Como es obvio, un marco institucional que permite que cada persona rechace a aquellos proveedores que no se adaptan a sus necesidades y que, a su vez, habilita a que cualquier individuo que crea poseer una mejor idea sobre cómo satisfacer las necesidades de las personas la implemente en competencia con el resto de proveedores establecidos constituye un sistema preferible a otro donde el consumidor insatisfecho no puede disociarse de su pésimo proveedor y donde, para más inri, nadie más puede plantear alternativas al monopolio constituido.
 
Nótese que la superior eficiencia dinámica se predica del marco institucional, no de la naturaleza jurídica de la empresa.

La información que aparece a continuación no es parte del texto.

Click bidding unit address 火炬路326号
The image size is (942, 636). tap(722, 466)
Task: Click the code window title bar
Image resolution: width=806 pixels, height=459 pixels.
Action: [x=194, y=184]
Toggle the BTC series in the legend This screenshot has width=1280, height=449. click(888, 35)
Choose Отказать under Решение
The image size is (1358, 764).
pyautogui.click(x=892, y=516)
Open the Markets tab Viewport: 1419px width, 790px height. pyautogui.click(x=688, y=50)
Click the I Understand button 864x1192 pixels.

Una compañía privada hipersubvencionada y protegida por el Estado de la competencia será una empresa peor que otra compañía pública que no reciba fondos del presupuesto estatal y que esté sometida a la competencia del mercado (sería el caso, por ejemplo, de la mayoría de compañías estatales de Singapur). Lo relevante, pues, es el marco económico-institucional: cuáles son los incentivos y los mecanismos de realimentación a los que está sometida cada unidad empresarial.
 
Así, si Carmena cree que las empresas públicas pueden ser mejores que las privadas, que lo demuestre: que las exponga a la competencia de un mercado libre sin privilegios o tratos de favor; esto es, sin transferencias de capital sufragadas forzosamente por los contribuyentes y sin restricciones a la entrada de nuevos operadores. Si no acepta el envite, si considera que inexorablemente toda empresa pública ha de ir ligada a las prebendas anteriores, entonces es que tal vez sus servicios estatales no satisfagan las necesidades de los ciudadanos tan eficientemente como sus potenciales rivales privados. Demuestre su auto de fe devolviéndole a cada madrileño la libertad de elegir.